US company Pilgrim’s Pride will become Moy Park’s third owner in less than a decade.

By Peter Bodkin Editor, Fora

MOY PARK, THE largest chicken producer on the island of Ireland, has been sold to US firm Pilgrim’s Pride for more than €1 billion.

The deal follows the Northern Irish food company being put on the market by its former owner, the scandal-plagued Brazilian meat giant JBS – which is also the largest shareholder in Pilgrim’s Pride.

The 75-year-old Moy Park, the largest private-sector employer in the North, was valued at $1.3 billion (€1.1 billion) in the transaction.

Pilgrim’s Pride said the deal would position it to “become a global player” with access to the UK and European markets. Moy Park has 13 factories across Ireland and Europe processing 5.7 million bird per week from 800 farmers.
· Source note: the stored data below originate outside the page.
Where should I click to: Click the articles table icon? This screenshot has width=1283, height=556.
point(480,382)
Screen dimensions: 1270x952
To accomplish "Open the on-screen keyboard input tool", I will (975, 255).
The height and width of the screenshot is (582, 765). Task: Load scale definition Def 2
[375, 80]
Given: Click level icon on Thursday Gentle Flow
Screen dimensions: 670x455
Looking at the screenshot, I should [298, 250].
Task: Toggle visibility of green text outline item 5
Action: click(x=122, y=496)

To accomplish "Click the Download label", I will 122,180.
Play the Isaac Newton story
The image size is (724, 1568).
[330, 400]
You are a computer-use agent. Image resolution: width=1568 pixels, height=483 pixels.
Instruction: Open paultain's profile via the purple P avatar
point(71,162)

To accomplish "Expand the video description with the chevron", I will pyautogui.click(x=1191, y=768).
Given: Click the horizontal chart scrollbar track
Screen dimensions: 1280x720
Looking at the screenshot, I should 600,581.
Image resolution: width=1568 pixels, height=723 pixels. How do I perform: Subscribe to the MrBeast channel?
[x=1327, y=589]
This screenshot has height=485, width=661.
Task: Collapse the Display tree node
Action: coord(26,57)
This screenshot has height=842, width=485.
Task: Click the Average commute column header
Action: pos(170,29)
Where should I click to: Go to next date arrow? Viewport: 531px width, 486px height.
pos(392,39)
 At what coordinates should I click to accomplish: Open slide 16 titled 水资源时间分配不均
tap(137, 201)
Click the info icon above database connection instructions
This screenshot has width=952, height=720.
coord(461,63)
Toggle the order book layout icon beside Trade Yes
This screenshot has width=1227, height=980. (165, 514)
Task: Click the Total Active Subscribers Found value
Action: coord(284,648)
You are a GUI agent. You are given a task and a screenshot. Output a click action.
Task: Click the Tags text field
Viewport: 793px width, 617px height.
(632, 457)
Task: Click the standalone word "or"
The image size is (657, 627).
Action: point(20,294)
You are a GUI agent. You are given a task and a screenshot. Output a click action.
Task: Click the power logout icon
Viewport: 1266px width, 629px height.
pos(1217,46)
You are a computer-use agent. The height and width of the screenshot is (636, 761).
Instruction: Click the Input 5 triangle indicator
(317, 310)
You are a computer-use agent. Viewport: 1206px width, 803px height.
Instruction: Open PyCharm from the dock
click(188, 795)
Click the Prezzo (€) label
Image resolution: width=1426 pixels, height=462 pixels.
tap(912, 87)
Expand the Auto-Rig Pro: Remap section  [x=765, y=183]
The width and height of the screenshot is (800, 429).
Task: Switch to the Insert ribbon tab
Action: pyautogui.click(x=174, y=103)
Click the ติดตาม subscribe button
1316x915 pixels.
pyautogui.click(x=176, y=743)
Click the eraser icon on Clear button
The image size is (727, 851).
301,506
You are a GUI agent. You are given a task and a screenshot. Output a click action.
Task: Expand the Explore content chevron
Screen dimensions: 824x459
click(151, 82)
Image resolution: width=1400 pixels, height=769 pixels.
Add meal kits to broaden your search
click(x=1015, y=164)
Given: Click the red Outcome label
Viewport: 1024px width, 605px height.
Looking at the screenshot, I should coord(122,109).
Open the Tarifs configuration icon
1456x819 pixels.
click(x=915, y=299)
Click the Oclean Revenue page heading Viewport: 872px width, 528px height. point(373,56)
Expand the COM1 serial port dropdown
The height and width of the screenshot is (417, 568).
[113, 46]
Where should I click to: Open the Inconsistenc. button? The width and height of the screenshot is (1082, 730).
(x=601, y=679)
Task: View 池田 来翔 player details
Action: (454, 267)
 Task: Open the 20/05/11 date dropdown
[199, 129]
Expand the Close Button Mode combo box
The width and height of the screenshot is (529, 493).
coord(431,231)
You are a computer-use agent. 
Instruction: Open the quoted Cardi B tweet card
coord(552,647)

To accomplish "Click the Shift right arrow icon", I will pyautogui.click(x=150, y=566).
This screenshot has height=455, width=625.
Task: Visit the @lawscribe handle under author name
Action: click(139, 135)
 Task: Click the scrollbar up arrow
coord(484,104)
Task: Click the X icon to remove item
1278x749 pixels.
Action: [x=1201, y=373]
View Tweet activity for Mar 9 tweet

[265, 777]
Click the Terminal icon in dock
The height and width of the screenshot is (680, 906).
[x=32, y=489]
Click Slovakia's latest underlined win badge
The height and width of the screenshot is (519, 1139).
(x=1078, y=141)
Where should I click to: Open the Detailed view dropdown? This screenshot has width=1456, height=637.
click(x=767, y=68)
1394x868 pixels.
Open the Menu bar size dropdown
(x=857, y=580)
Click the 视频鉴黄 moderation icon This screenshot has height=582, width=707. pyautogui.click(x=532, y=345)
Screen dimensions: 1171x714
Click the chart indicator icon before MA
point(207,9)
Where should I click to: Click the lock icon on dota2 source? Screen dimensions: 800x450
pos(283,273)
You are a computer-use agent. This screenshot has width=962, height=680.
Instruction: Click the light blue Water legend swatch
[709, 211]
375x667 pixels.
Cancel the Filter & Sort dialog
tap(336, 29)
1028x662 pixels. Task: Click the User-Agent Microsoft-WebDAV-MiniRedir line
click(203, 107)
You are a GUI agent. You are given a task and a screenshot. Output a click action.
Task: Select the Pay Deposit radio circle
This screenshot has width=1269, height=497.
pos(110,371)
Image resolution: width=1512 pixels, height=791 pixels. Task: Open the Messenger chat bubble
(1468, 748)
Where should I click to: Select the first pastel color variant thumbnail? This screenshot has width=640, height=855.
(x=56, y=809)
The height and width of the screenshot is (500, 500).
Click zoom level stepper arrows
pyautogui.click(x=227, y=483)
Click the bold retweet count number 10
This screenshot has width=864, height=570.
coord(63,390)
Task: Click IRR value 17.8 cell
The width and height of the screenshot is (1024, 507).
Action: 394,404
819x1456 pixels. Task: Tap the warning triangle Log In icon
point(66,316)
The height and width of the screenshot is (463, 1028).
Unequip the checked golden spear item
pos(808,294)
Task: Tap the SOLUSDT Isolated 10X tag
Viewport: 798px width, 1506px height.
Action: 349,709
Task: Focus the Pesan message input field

Moy Park’s chief executive, Janet McCollum, said the sale was “a positive development” for the company and all its workers.

“Joining Pilgrim’s gives us the opportunity to accelerate our growth plans, share best practices and leverage Pilgrim’s expertise and operational excellence,” she said.

“Moy Park will provide Pilgrim’s with a platform for growth in Europe as well as access to innovation and increased exposure to prepared foods.”

Third time lucky

The deal represents the third time Moy Park has changed hands in three years after its 2008 sale to Brazilian firm Marfrig and later transfer to JBS, which has been offloading assets since becoming embroiled in a major corruption scandal in its home country.

JBS paid about $1.5 billion when it bought the Armagh-based chicken processor in 2015, however its parent company was recently slapped with a $3.2 billion fine over the corruption case, in which its owners admitted bribing nearly 2,000 politicians.

Moy Park has more than 9,000 staff on its books, including an estimated 6,300 workers in Northern Ireland.

Pilgrim’s said it expected extra annual revenue of about $2 billion following the deal, while it expected to save $50 million over the next two years by streamlining production and stripping other costs.